▶ **TASK INSTRUCTIONS**: In the entries below, find each line with the word "computer" and return it.
_ _ _ _ _
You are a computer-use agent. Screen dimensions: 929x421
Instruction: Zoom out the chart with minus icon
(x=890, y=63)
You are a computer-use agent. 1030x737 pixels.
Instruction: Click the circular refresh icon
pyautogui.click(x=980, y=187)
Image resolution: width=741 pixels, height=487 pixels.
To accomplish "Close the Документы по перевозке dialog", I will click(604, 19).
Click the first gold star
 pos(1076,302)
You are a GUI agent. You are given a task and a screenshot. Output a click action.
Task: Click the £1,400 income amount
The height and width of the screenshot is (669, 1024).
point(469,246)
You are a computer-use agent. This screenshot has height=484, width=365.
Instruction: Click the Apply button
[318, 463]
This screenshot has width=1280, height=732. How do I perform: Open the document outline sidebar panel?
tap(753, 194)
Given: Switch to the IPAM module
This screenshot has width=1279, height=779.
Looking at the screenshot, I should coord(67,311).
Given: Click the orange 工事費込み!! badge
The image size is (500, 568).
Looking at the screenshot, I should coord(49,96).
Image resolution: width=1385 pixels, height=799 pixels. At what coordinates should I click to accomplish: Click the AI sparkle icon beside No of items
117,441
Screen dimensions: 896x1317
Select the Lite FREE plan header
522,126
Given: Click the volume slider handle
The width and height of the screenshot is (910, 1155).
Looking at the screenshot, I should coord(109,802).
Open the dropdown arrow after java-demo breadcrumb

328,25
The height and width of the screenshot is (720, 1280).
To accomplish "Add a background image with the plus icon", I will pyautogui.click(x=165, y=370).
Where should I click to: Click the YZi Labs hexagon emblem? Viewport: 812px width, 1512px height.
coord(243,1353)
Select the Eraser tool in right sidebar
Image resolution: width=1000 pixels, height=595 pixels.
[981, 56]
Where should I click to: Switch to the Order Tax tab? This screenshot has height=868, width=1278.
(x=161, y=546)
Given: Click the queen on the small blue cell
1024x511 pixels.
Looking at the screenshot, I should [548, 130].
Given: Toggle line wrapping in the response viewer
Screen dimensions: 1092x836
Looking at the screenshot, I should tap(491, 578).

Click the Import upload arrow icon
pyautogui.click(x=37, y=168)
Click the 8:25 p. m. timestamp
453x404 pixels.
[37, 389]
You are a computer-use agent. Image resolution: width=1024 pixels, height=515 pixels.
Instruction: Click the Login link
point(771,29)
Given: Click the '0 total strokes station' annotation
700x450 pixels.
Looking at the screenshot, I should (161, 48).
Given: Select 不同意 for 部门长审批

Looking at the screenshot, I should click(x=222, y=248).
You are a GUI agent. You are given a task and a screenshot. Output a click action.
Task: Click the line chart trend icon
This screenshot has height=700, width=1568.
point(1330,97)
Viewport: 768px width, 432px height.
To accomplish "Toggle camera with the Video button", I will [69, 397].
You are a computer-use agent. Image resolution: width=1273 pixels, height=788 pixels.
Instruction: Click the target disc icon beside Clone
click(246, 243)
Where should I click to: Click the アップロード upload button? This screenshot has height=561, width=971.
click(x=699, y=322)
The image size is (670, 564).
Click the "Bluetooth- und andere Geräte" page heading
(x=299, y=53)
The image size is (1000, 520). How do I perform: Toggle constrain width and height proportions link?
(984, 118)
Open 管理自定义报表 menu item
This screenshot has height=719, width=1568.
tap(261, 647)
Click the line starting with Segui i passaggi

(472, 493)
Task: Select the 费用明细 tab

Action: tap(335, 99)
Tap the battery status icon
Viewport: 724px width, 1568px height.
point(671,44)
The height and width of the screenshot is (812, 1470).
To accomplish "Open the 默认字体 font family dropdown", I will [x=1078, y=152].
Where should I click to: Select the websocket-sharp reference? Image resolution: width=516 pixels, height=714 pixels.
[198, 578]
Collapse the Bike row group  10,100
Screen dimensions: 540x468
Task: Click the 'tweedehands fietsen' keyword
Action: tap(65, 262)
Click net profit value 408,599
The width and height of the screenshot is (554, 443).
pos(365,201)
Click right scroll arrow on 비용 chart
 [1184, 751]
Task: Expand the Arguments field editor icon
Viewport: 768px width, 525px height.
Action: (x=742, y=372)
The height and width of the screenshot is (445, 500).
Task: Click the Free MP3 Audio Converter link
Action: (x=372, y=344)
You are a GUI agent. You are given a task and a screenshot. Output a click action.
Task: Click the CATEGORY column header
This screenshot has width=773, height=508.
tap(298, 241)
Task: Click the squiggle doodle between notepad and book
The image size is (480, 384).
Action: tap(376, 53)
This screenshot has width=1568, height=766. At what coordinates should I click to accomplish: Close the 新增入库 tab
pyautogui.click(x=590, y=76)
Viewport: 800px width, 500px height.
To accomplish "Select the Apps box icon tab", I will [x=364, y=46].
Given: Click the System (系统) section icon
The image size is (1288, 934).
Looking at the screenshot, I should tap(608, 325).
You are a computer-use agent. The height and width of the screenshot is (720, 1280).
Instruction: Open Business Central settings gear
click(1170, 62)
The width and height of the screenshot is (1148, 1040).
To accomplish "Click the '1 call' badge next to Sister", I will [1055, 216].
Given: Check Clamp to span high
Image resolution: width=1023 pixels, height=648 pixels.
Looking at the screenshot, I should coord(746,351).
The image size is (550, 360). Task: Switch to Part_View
_ _ _ _ _
▶ **PROBLEM SOLUTION**:
You are a computer-use agent. Screen dimensions: 929x421
You are a computer-use agent. 1030x737 pixels.
You are a computer-use agent. This screenshot has height=484, width=365.
You are a computer-use agent. Image resolution: width=1024 pixels, height=515 pixels.
You are a computer-use agent. Image resolution: width=1273 pixels, height=788 pixels.
You are a computer-use agent. The height and width of the screenshot is (720, 1280).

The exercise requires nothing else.